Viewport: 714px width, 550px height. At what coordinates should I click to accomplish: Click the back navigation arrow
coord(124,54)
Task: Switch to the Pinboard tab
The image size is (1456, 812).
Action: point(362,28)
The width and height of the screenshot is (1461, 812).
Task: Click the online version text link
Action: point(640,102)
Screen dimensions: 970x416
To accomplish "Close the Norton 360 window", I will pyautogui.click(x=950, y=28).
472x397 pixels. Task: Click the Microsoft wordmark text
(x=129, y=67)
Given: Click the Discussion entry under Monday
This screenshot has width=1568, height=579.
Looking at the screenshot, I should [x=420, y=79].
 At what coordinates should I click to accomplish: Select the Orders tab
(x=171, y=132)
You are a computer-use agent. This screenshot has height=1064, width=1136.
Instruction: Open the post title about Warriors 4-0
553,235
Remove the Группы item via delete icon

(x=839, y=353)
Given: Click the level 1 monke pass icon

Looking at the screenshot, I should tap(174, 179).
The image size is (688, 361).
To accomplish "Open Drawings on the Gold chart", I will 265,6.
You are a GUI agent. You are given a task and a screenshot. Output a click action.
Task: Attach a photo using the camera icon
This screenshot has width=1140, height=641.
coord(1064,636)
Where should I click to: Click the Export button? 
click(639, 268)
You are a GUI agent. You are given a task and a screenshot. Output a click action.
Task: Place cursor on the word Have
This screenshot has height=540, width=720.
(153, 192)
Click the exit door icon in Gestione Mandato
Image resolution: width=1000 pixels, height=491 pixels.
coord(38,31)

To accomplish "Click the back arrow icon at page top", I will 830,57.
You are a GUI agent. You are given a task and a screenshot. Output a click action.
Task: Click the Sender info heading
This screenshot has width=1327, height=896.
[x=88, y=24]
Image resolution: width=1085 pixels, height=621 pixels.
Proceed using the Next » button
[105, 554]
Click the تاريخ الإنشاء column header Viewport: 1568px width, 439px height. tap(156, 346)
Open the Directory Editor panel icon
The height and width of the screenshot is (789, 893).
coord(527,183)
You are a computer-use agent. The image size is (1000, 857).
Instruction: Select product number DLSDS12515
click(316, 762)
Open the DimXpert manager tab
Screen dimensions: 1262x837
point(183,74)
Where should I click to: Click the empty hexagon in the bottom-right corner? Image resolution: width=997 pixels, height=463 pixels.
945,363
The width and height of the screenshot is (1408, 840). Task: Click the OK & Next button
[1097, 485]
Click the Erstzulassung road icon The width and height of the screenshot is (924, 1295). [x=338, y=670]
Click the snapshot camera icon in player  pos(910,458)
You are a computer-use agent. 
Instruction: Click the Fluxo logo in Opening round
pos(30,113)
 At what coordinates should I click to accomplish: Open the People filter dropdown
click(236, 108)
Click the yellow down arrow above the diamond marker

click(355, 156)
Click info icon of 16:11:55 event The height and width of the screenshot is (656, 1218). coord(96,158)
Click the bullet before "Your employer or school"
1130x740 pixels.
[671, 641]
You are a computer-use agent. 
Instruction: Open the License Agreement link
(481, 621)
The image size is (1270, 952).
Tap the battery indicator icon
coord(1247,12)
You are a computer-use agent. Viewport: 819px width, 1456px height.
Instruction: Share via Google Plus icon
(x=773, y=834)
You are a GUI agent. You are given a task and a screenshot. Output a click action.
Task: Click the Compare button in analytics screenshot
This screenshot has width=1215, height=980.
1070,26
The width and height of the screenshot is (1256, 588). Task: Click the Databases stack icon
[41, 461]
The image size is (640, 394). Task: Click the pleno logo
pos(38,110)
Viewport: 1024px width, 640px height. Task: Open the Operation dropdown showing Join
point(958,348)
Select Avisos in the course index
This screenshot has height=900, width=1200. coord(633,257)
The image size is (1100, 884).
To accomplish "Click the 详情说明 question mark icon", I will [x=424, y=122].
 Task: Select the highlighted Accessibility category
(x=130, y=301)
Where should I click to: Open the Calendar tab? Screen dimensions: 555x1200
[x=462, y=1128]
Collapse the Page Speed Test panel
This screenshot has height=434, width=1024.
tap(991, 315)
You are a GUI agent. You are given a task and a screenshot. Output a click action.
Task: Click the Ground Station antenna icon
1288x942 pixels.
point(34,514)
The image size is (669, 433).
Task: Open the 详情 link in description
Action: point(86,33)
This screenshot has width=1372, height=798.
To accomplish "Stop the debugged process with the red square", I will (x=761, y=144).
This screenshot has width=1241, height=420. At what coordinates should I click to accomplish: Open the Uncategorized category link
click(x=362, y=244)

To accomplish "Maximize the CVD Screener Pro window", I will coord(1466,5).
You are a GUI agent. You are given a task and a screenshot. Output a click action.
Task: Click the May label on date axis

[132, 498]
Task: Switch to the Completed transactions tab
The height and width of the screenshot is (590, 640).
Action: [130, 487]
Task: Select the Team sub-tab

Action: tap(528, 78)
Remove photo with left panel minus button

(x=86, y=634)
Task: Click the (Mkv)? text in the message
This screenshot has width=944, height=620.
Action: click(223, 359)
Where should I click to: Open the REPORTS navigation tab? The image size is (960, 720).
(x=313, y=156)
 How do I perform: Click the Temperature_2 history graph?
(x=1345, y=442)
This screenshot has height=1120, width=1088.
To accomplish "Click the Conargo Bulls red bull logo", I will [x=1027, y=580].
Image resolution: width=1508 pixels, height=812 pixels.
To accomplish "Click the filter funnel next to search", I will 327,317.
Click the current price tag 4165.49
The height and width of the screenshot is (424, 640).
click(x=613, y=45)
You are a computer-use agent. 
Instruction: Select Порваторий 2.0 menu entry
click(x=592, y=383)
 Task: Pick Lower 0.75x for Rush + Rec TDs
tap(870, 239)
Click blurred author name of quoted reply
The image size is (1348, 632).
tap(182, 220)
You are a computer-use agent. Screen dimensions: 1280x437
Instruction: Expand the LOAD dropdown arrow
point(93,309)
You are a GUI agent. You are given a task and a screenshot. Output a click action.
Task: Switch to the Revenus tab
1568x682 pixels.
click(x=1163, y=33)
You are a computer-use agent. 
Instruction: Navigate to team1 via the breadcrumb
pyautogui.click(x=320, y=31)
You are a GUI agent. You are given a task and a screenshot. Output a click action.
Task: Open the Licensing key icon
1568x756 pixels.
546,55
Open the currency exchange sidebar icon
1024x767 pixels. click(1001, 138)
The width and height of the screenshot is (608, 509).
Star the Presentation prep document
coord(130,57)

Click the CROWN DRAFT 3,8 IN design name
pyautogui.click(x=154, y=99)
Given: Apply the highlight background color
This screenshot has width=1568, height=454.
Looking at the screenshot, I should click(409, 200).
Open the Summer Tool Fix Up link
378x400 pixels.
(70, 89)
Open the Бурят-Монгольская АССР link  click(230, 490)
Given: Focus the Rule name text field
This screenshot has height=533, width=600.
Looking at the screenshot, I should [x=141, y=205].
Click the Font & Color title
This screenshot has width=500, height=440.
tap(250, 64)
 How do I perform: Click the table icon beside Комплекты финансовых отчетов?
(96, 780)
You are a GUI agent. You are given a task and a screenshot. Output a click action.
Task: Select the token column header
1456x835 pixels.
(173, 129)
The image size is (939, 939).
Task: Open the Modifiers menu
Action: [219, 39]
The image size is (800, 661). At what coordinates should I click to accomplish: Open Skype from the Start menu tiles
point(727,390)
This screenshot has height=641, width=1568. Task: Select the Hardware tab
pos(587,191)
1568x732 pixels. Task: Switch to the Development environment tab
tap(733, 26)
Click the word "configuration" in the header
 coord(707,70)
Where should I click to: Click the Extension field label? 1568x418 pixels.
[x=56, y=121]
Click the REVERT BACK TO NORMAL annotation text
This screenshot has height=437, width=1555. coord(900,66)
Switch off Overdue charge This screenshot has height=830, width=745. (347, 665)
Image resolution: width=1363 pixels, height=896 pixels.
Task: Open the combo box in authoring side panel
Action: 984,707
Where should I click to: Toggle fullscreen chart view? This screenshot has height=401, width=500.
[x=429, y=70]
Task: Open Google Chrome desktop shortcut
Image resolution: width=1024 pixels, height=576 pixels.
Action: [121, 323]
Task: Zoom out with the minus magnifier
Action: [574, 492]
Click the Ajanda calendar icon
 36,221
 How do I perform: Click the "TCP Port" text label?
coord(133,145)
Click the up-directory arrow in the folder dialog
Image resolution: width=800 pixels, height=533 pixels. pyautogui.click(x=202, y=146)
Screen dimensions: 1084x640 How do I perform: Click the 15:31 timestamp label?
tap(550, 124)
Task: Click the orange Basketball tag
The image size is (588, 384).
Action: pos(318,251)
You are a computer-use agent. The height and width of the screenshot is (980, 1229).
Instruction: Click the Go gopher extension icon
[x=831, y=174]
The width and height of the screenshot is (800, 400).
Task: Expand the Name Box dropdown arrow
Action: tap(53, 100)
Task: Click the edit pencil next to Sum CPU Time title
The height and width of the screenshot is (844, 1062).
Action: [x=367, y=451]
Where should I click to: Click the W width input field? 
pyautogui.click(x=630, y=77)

- [Task to complete]: Match on "will" and copy out every line of the entries that contains it.

- [Task answer]:
To accomplish "Close the Norton 360 window", I will pyautogui.click(x=950, y=28).
To accomplish "Open Drawings on the Gold chart", I will 265,6.
To accomplish "Click the back arrow icon at page top", I will 830,57.
To accomplish "Click the 详情说明 question mark icon", I will [x=424, y=122].
To accomplish "Stop the debugged process with the red square", I will (x=761, y=144).
To accomplish "Maximize the CVD Screener Pro window", I will coord(1466,5).
To accomplish "Click the Conargo Bulls red bull logo", I will [x=1027, y=580].
To accomplish "Click the filter funnel next to search", I will 327,317.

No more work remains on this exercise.